December 17, 2007

But I guess you can shop there.

I don't go home for Christmas. That is to say, I don't return to the town of my birth to spend it with my family, since only my father remains there. The rest of us all live in London, so he comes to us.

I'm glad about this. My schoolfriends (from that hellish provincial market-town grammar school) have nearly all moved to London too, over the years, and they never seem to relish the trek back to the shires for Christmas. A small village on the outskirts of a small town is extremely dull whether or not you've come to visit your family. Even the relatively populous conurbation to which I would return holds little in the way of interest for me now, beyond housing my father.

In fact I was there last weekend. Two-and-a-half hours on a weekend train through grim afternoon giving way to oppressive dusk puts me on the familiar platform, and I surrender immediately to autopilot, barely thinking about how to get out of the station on which I've not set foot for five years. In the tunnel under the tracks I remember how this was the final part of a journey I made every Friday night when my grandmother, blessed beloved, lay dying. Out of habit, or something deeper - muscle memory perhaps - I light a cigarette as I make the double doors, and opposite, drearily unchanged, is the station hotel, and I catch my first blast of authentic accent: "Cost gezza nand, youth?"

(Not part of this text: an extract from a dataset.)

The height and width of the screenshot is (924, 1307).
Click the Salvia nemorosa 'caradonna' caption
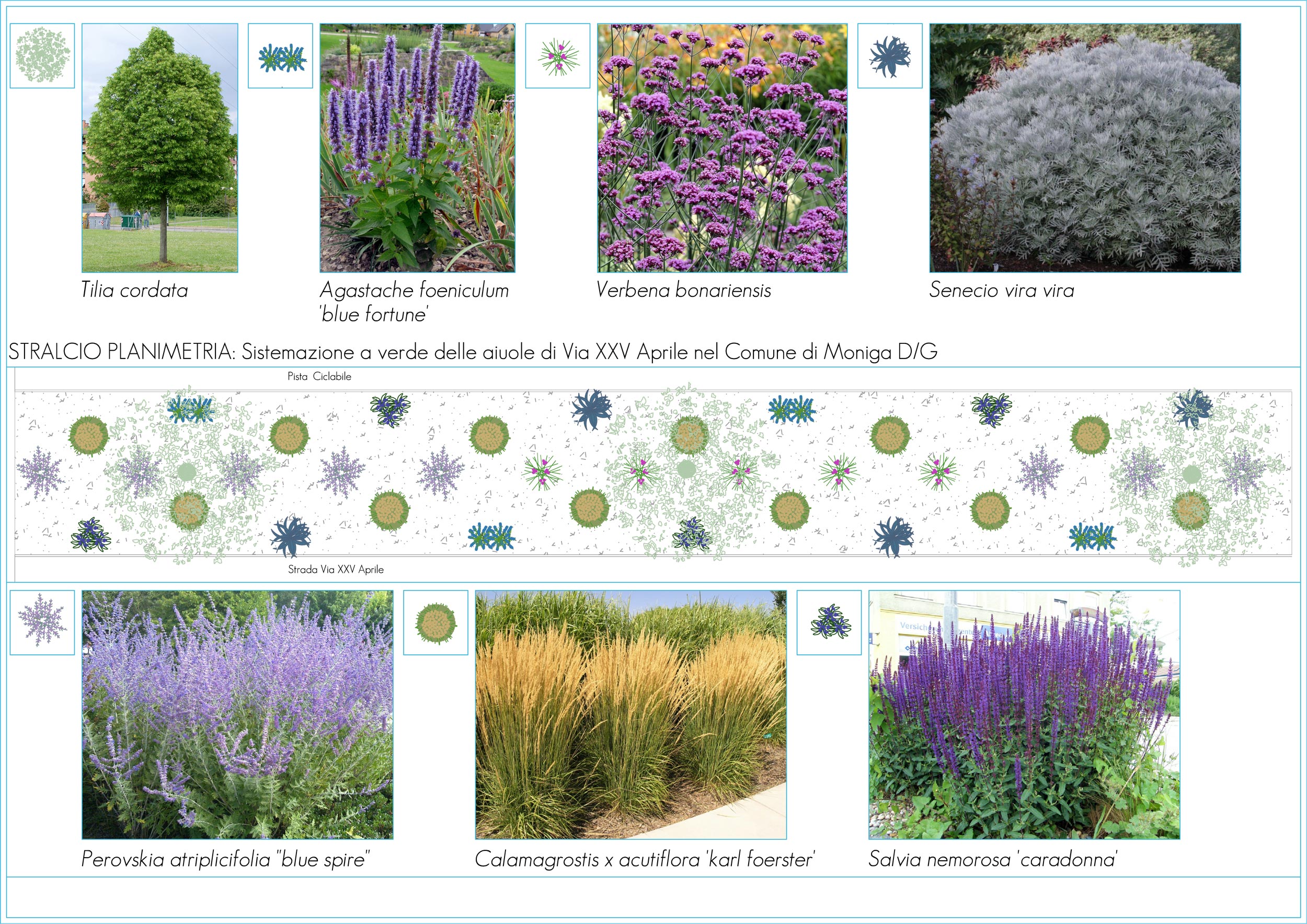coord(993,859)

My sister meets me. She went ahead the day before, and has already run out of patience with the city. She describes coming back here as like putting her life on hold. It's impossible, I have found, to retain long-term antipathy for this city, but when you pull into it on a miserable December evening, not even the fact that it was your childhood and adolescent stamping ground can disguise its unremitting bleakness and its classic industrial town decline. Not even being able to do the accent like the native I am can make me feel at home here any more. So disconnected from real life do I feel that when D rings, her beautiful cut-glass vowels sound like another language, and her easy metropolitanism seems like another country. From then on I'm just riding it out, counting the hours to get back on the train.

Of course, had I known the disgusting fucking mess Virgin had made of that train, with their relentless overbooking, I would have looked forward to it a little less. Still.